> **YOUR TASK**
The answer must consist solely of the lines from the line with "Instruction: Open the 7,557 likes count" to the end of the data below, transcribed exactly and with no pictures.

Stored items from a collection:
● ● ● ● ●
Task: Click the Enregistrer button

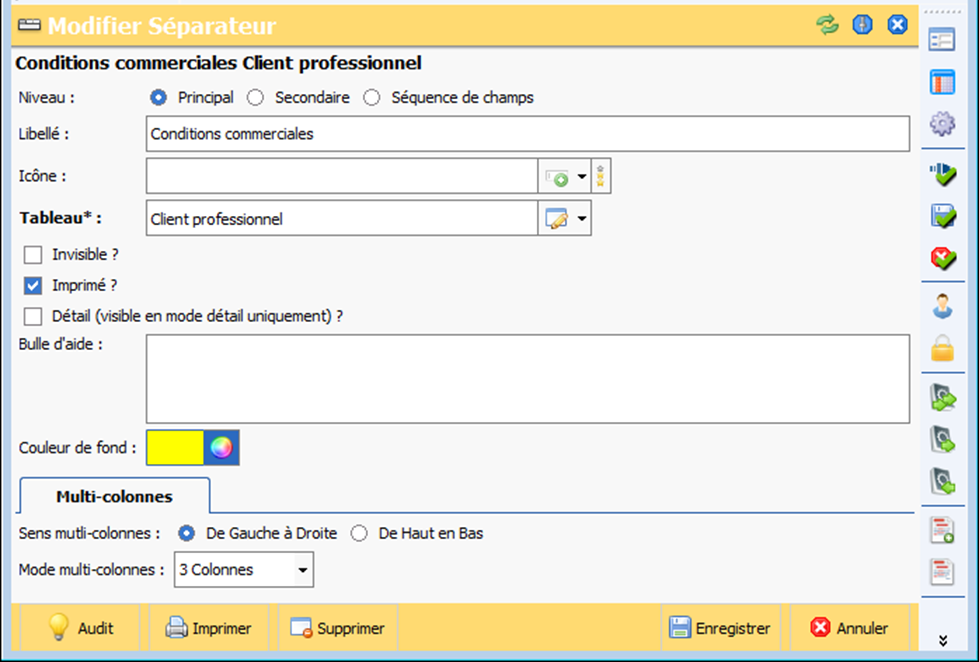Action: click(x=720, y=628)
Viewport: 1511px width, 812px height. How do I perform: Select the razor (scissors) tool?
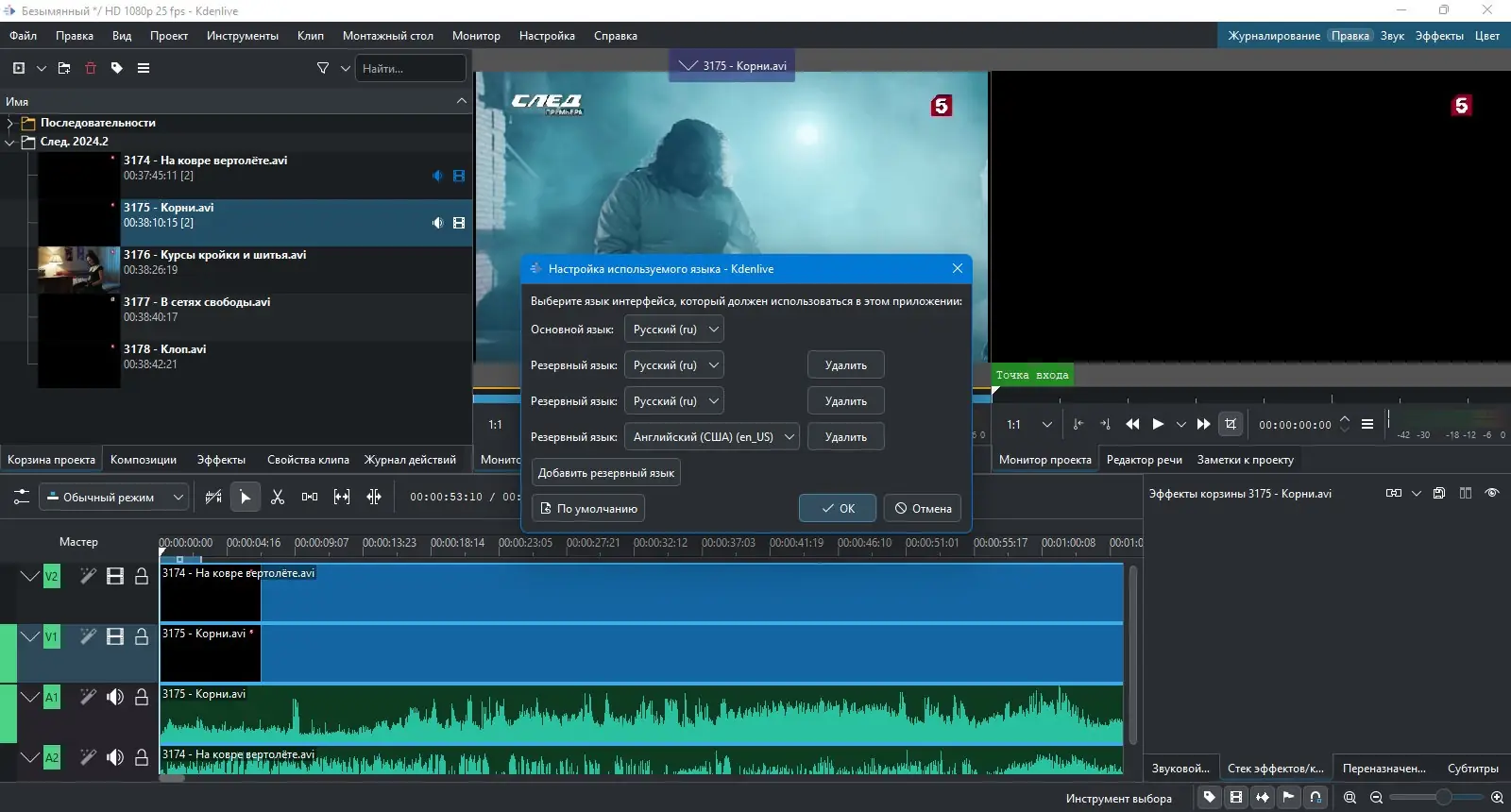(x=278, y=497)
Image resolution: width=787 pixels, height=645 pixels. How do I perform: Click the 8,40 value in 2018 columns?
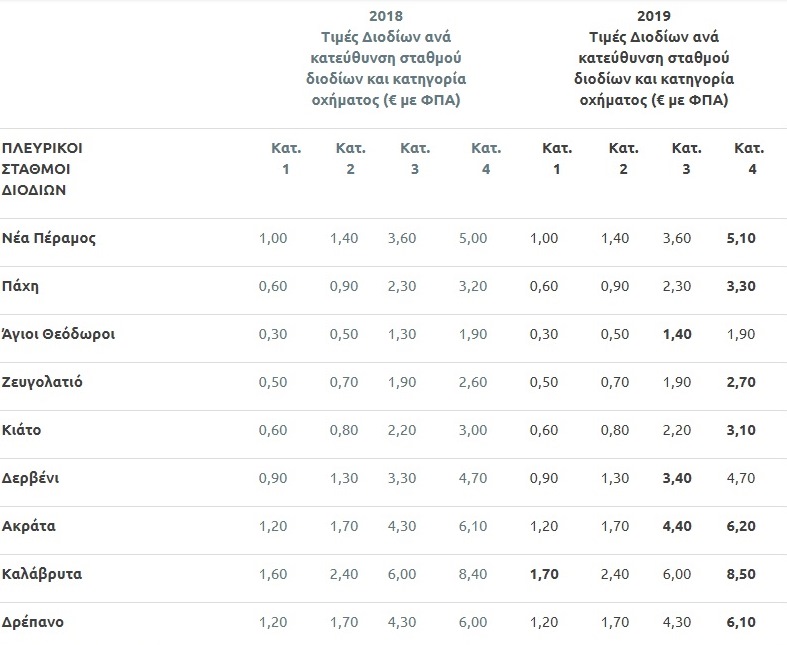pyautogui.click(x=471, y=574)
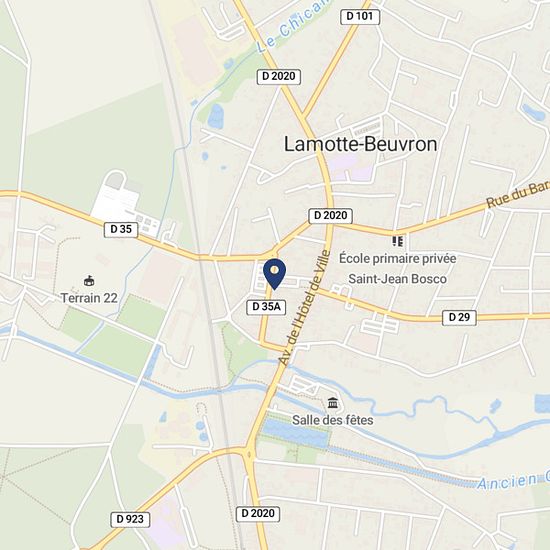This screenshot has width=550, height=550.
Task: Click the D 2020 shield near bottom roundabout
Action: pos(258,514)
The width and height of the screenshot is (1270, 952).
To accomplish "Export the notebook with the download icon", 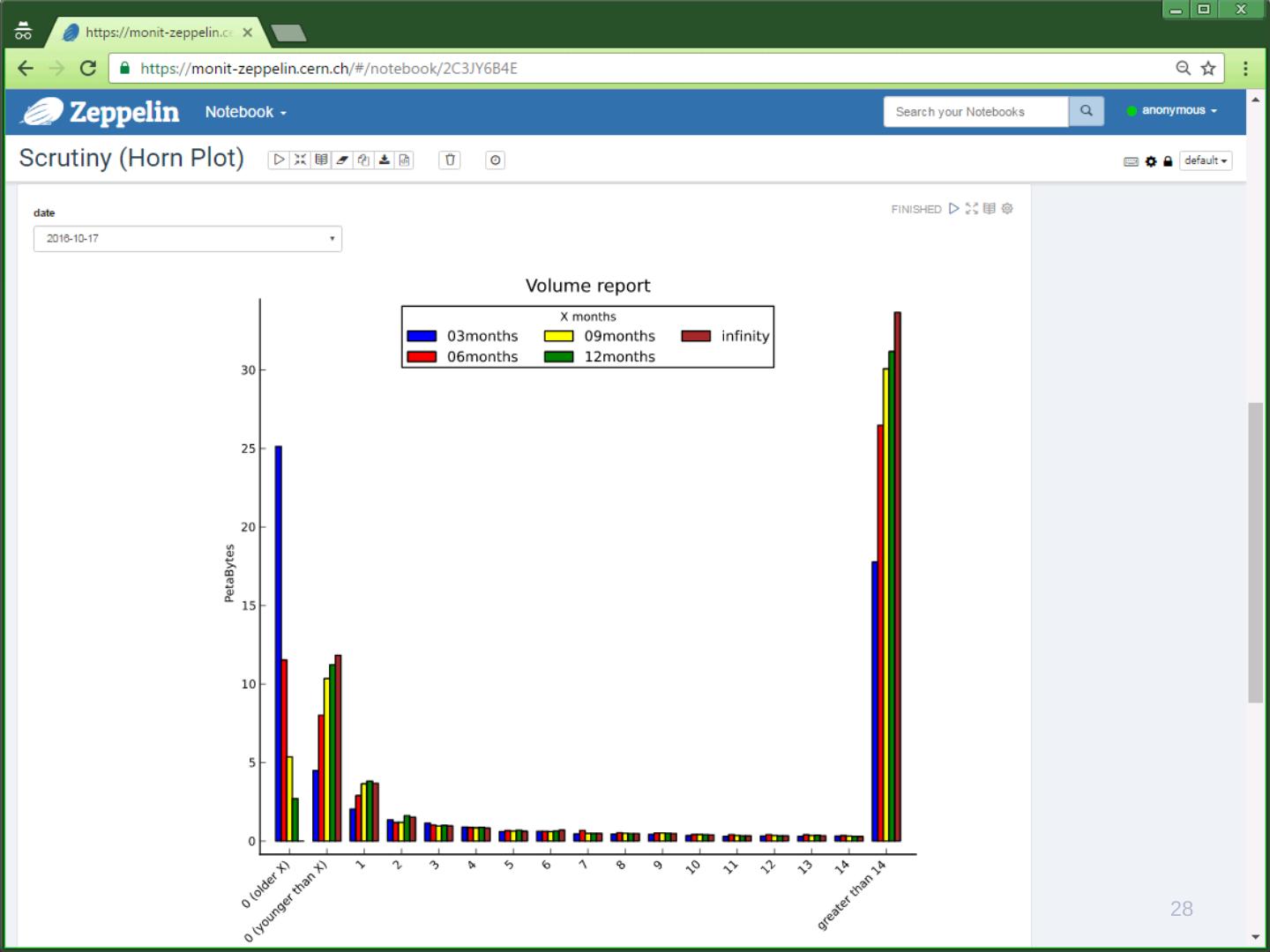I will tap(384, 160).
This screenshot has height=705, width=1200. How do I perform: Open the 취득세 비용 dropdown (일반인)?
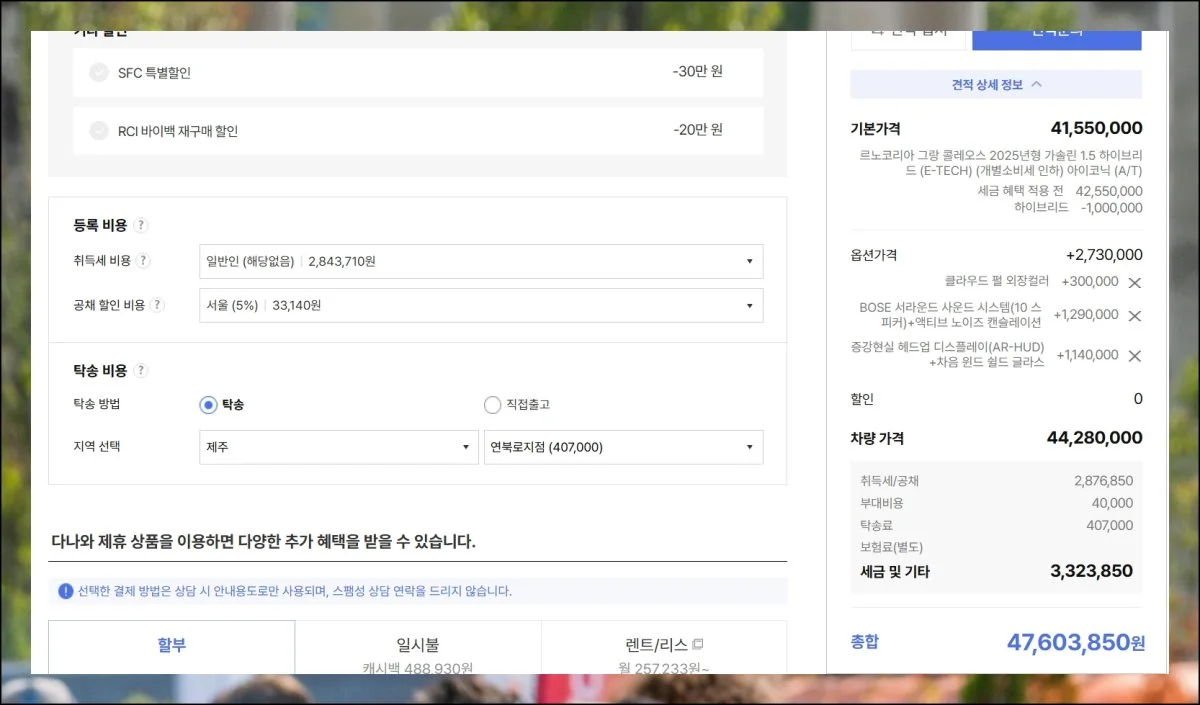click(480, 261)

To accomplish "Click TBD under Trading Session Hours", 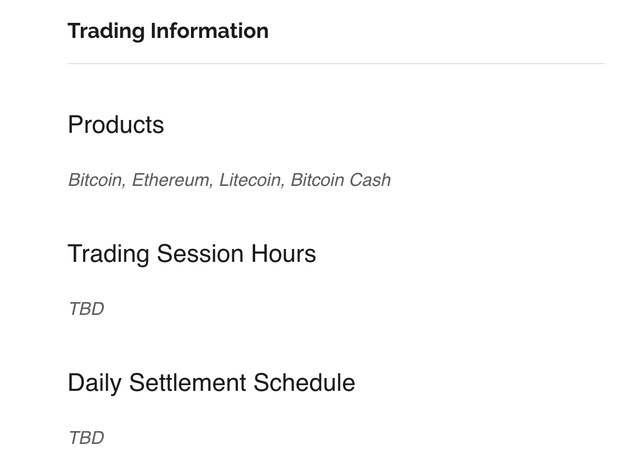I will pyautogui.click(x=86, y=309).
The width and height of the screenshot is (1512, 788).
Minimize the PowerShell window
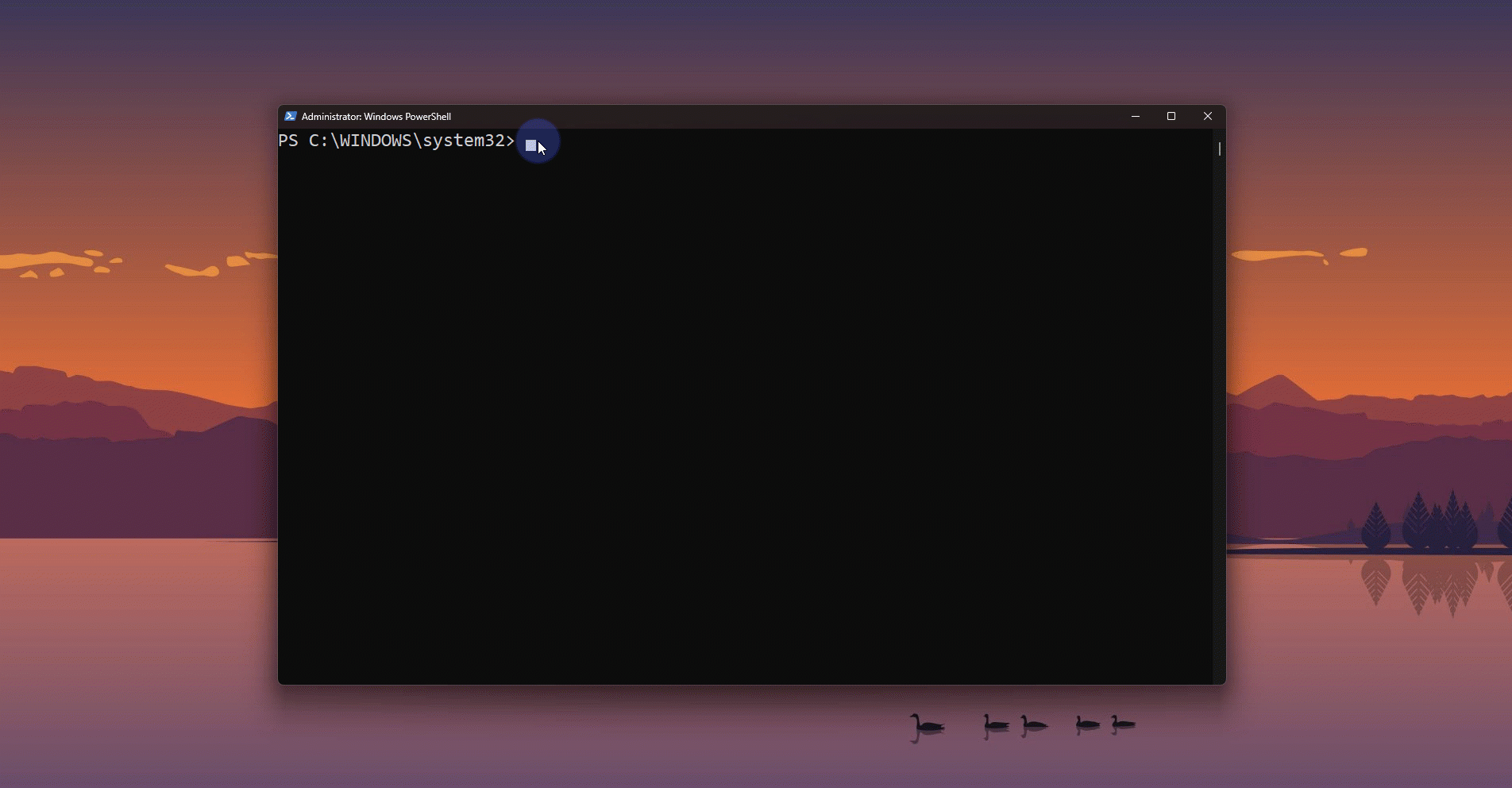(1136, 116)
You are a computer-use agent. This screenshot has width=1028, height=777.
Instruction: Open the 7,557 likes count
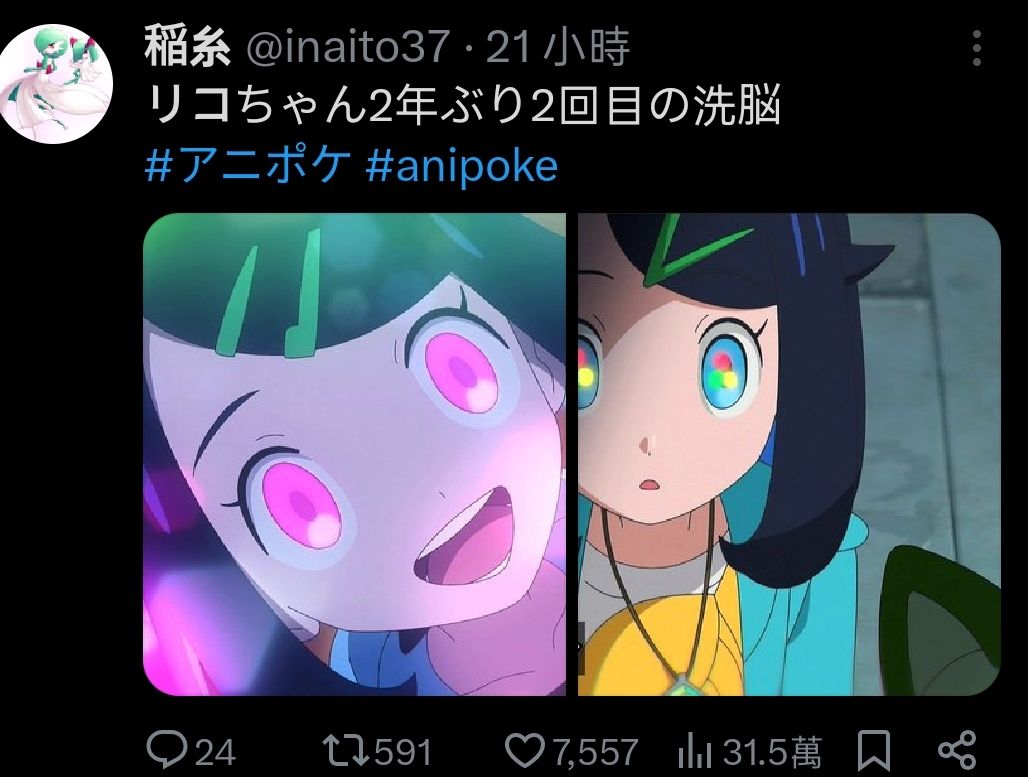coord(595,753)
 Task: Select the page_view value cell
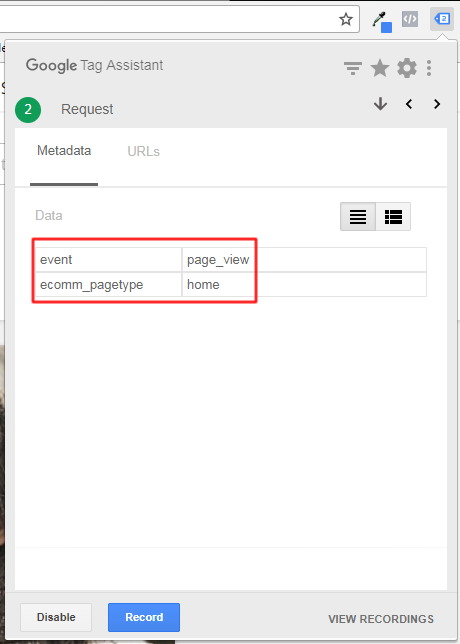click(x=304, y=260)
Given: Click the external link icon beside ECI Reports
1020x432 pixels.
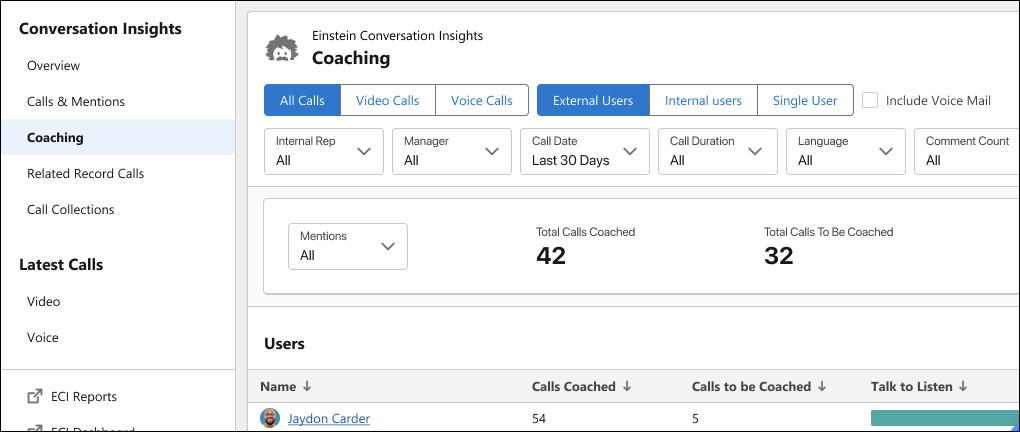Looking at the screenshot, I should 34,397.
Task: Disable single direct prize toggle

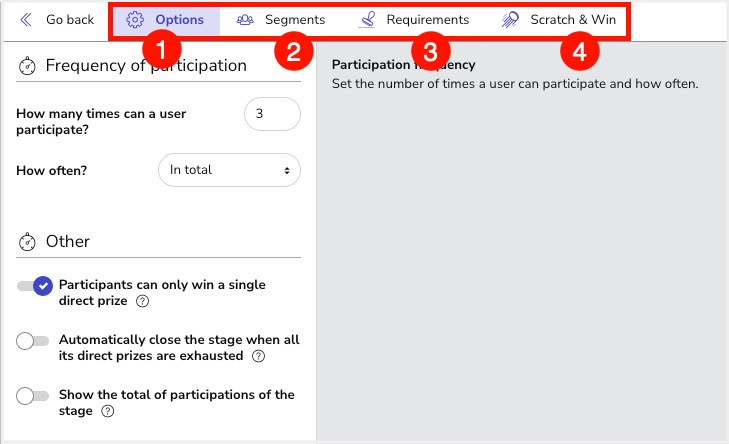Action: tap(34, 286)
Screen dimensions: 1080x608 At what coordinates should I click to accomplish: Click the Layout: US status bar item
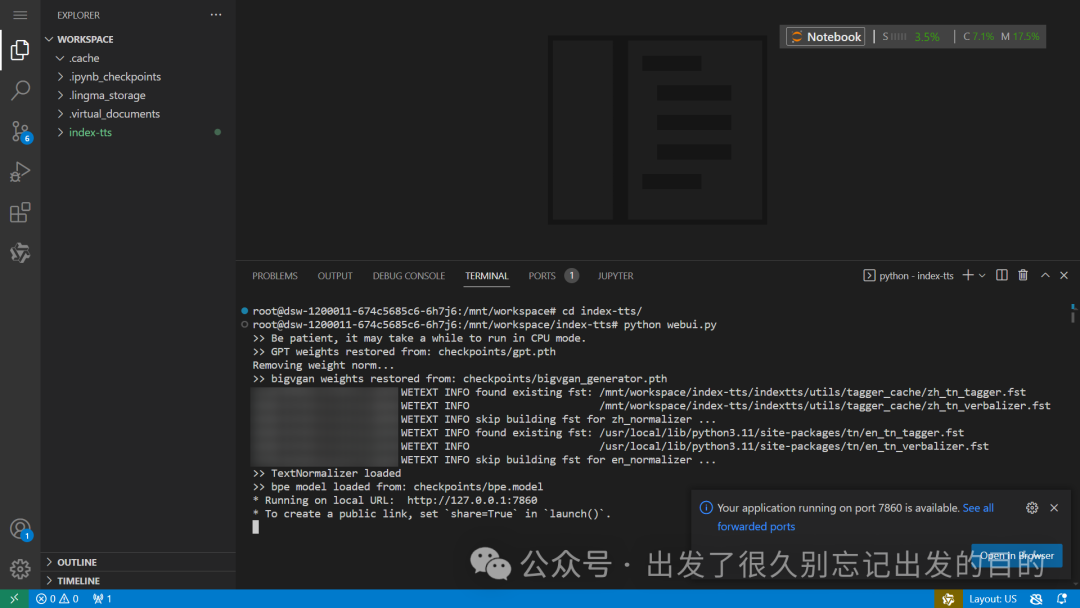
● ● ● ● ●
> **TASK OUTPUT**
Instruction: Open the 7,557 likes count
coord(595,753)
 Task: Select the page_view value cell
click(x=304, y=260)
Given: Click the external link icon beside ECI Reports
1020x432 pixels.
Looking at the screenshot, I should 34,397.
Task: Disable single direct prize toggle

Action: tap(34, 286)
Screen dimensions: 1080x608 At what coordinates should I click to accomplish: Click the Layout: US status bar item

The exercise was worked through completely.